━━━━━ Stored rows

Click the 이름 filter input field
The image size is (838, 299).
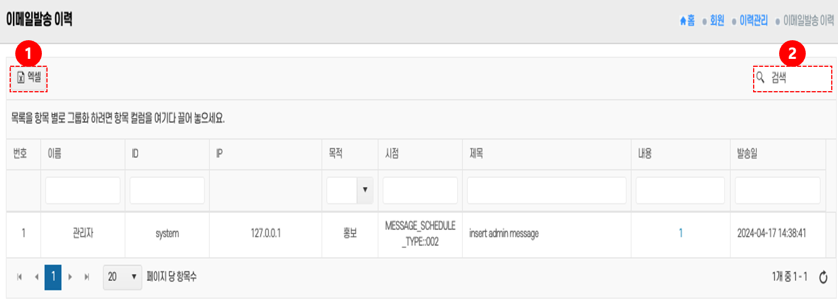point(83,190)
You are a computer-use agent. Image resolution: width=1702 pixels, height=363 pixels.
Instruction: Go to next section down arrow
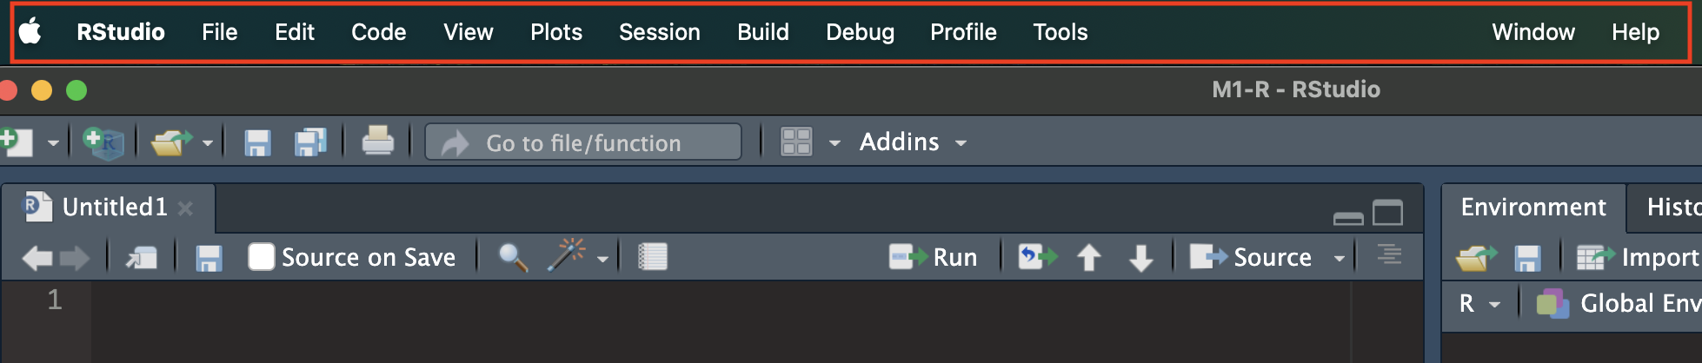point(1141,258)
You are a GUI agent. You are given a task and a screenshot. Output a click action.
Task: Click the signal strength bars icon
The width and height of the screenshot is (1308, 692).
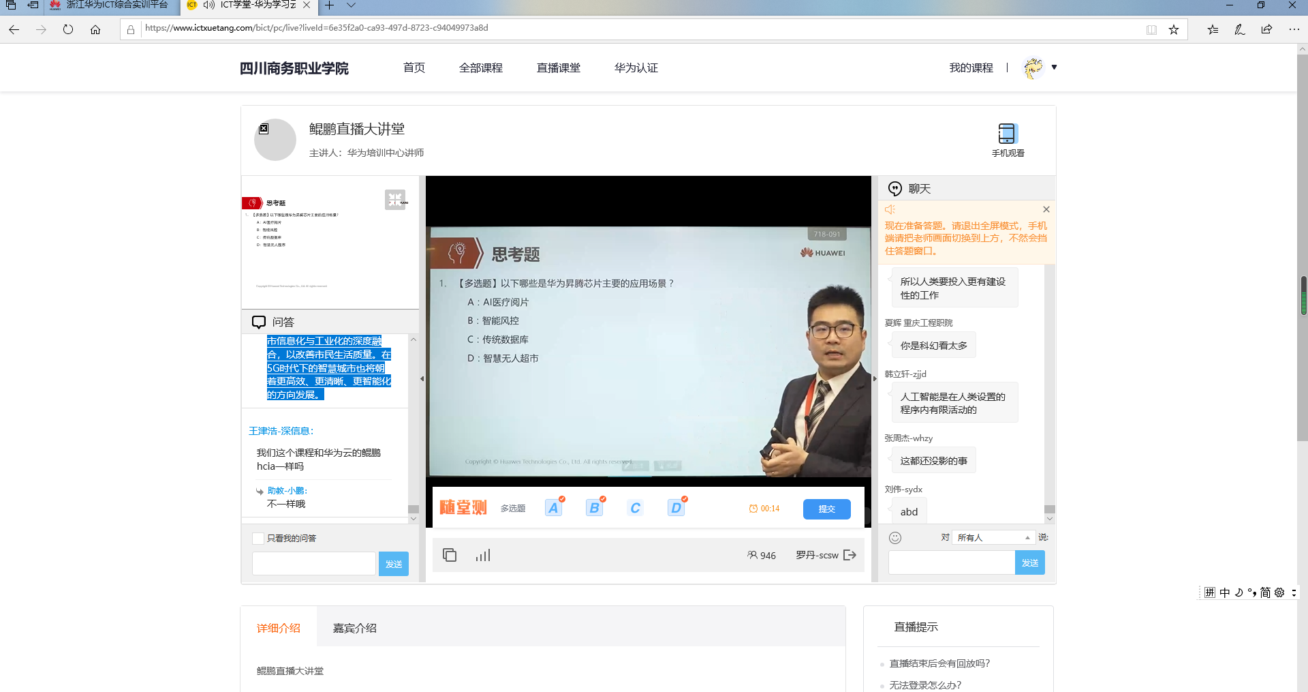coord(483,556)
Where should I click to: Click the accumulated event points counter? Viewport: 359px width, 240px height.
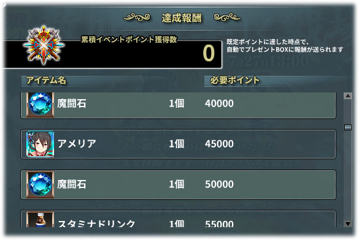click(209, 53)
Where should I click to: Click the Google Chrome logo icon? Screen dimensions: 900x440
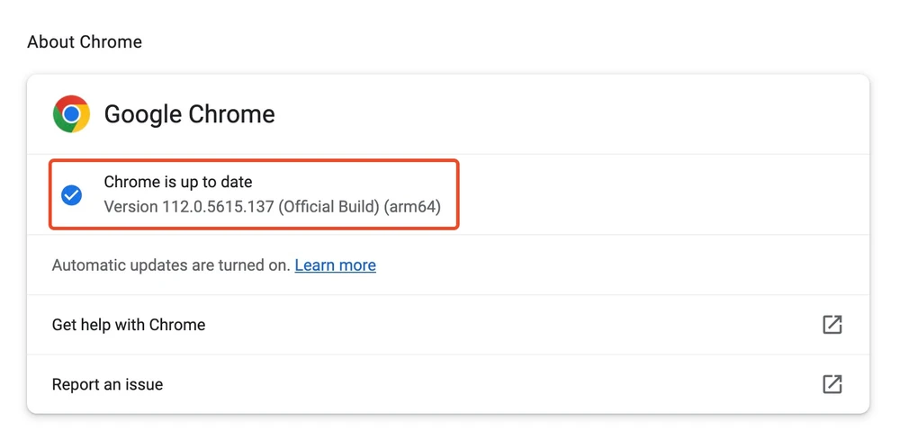tap(71, 114)
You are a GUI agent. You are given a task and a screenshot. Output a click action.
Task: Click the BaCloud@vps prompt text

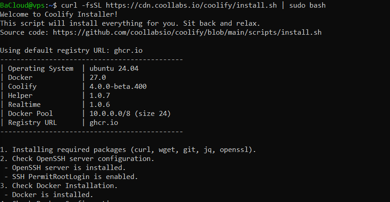22,5
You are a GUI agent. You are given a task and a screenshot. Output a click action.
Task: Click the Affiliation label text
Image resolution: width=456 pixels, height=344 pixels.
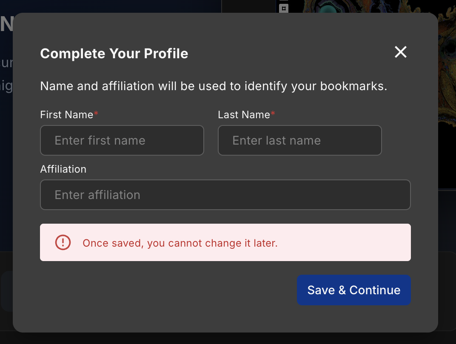tap(63, 169)
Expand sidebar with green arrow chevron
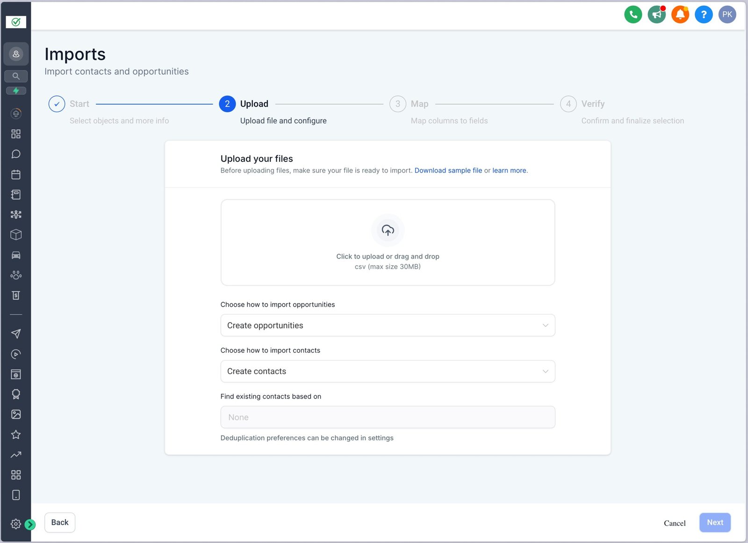This screenshot has width=748, height=543. coord(30,524)
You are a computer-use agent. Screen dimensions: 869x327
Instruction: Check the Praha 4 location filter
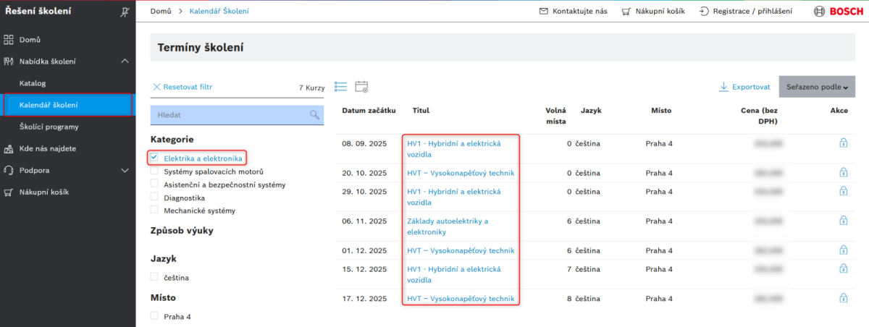pos(154,316)
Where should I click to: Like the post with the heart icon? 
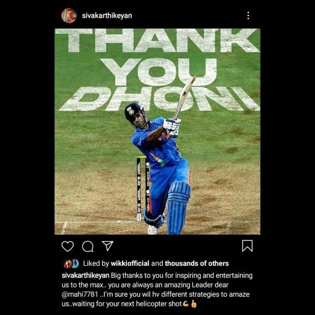point(68,246)
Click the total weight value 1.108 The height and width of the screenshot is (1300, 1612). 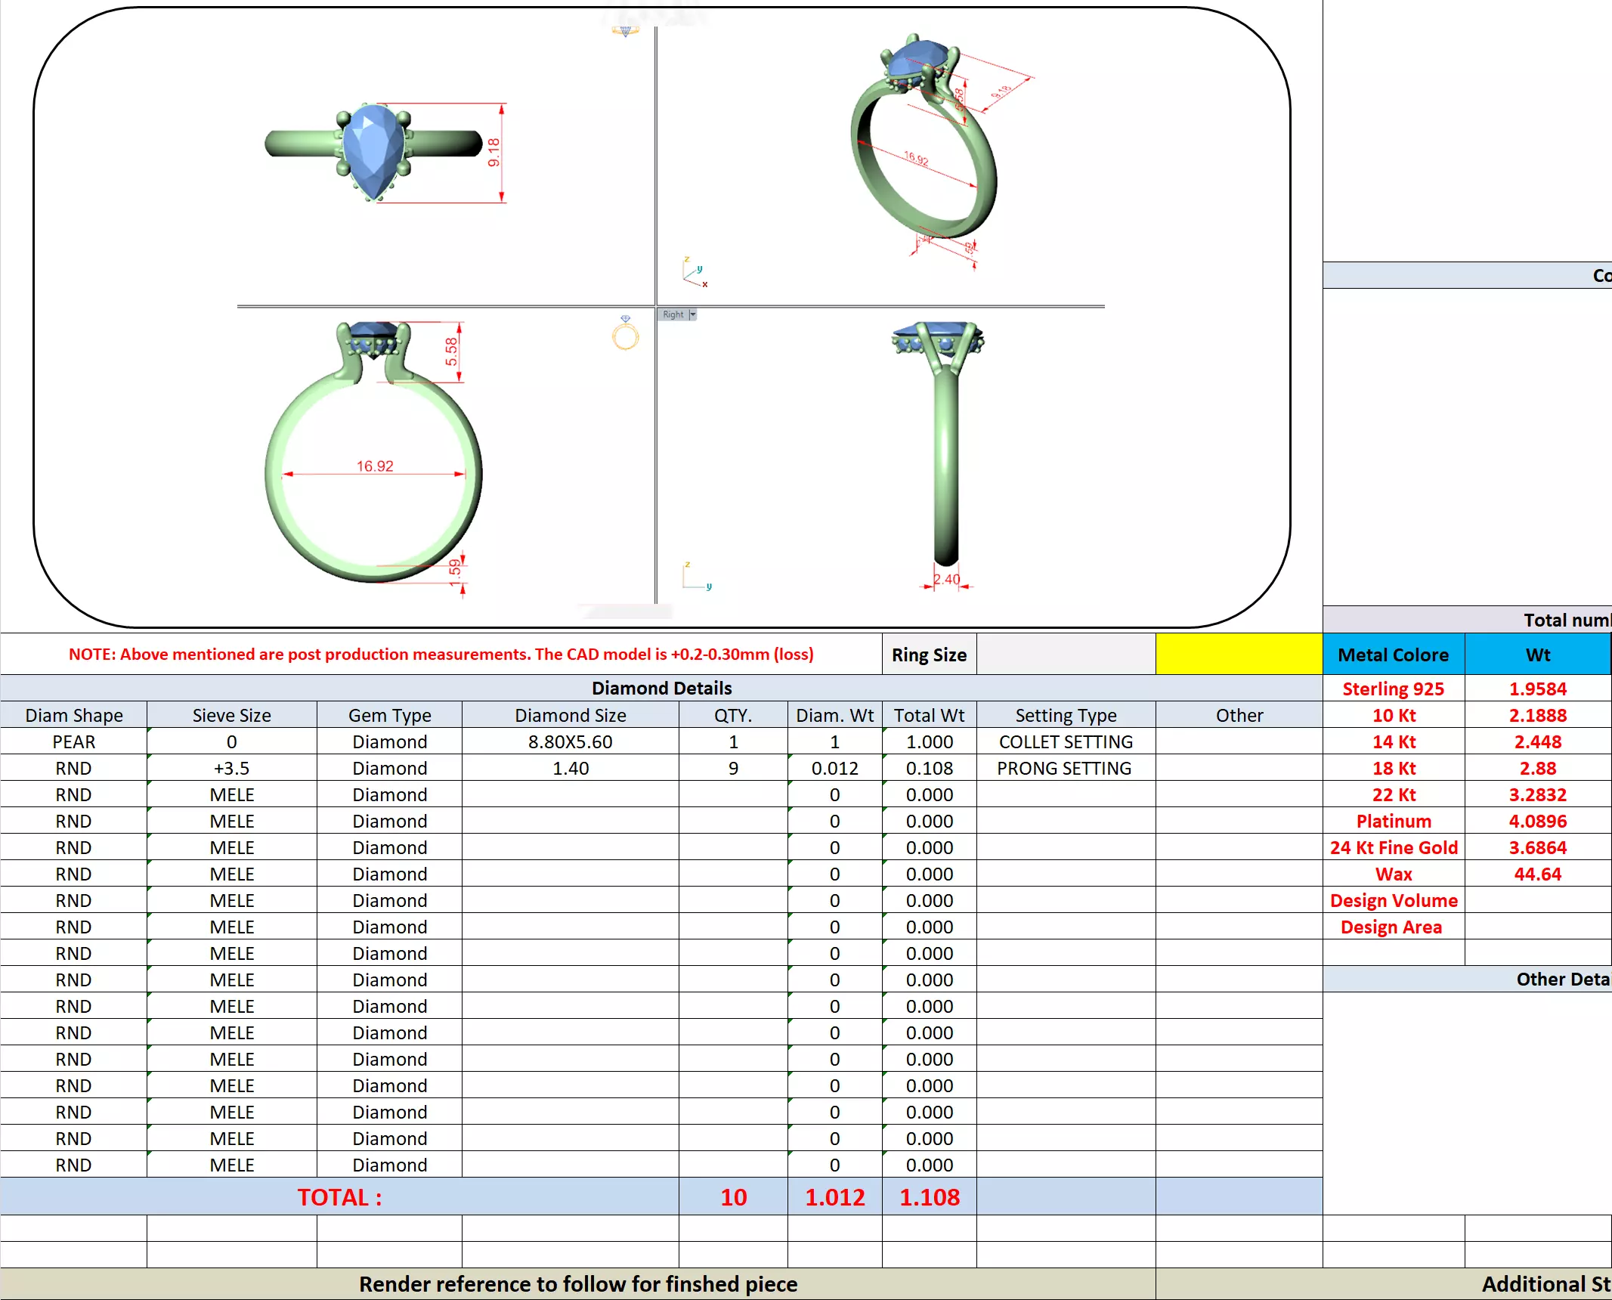[x=929, y=1197]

━━━━━━━━━━

Please return the rows from the start through the line containing "click(209, 53)", inclusive, copying each line exactly. Leave the pictures out of your answer.

Click the 이름 filter input field
The image size is (838, 299).
point(83,190)
You are a computer-use agent. Image resolution: width=1702 pixels, height=363 pixels.
Instruction: Go to next section down arrow
point(1141,258)
You are a GUI agent. You are given a task and a screenshot. Output a click action.
Task: Click the signal strength bars icon
The width and height of the screenshot is (1308, 692).
coord(483,556)
Where should I click to: Click the accumulated event points counter? Viewport: 359px width, 240px height.
click(209, 53)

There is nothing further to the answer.